Jan 9, 2024 - Economy

Americans' inflation expectations are getting back to normal

Data: Federal Reserve Bank of New York; Chart: Axios Visuals
Data: Federal Reserve Bank of New York; Chart: Axios Visuals

New survey data from the New York Fed suggests Americans' expectations for inflation in the years ahead fell precipitously in December — back, roughly speaking, to pre-pandemic levels.

Why it matters: That's great news, if you believe — as many economists do — that high inflation expectations can be self-fulfilling.

By the numbers: Over the next year, the median consumer anticipated 3% inflation in December, down from 3.4% in November, according to the Survey of Consumer Expectations.

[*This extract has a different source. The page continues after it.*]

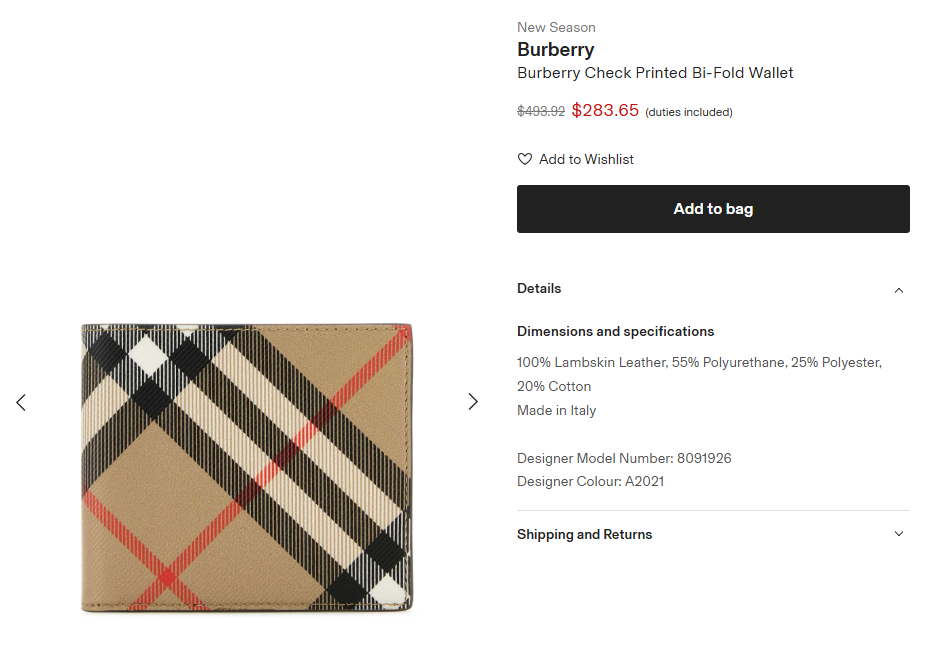Click the Designer Colour A2021 text
The image size is (926, 662).
(x=590, y=482)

  • For the next three years, that was down to 2.6%, from 3%. For the next five years, that fell to 2.5% from 2.7%.

State of play: The new numbers are comparable to levels seen before the 2021-2022 inflationary surge. For example, the median three-year inflation expectation averaged 2.6% over the course of 2019, the same as the December level.

  • To the extent policymakers at the Fed have fretted over the possibility that inflationary psychology would become deeply entrenched, that looks not to have happened.
  • It also bodes well for the broader consumer sentiment outlook, which has been hammered by inflation.

Yes, but: Some cracks are appearing in Americans' outlook for the job market, per the data. The median respondent saw their income rising 3% over the next year, down from 3.1% in November and 4.6% a year earlier.

  • The average respondent saw a 13.4% chance of losing their job over the next year, down from November but well above levels in 2022 and earlier in 2023.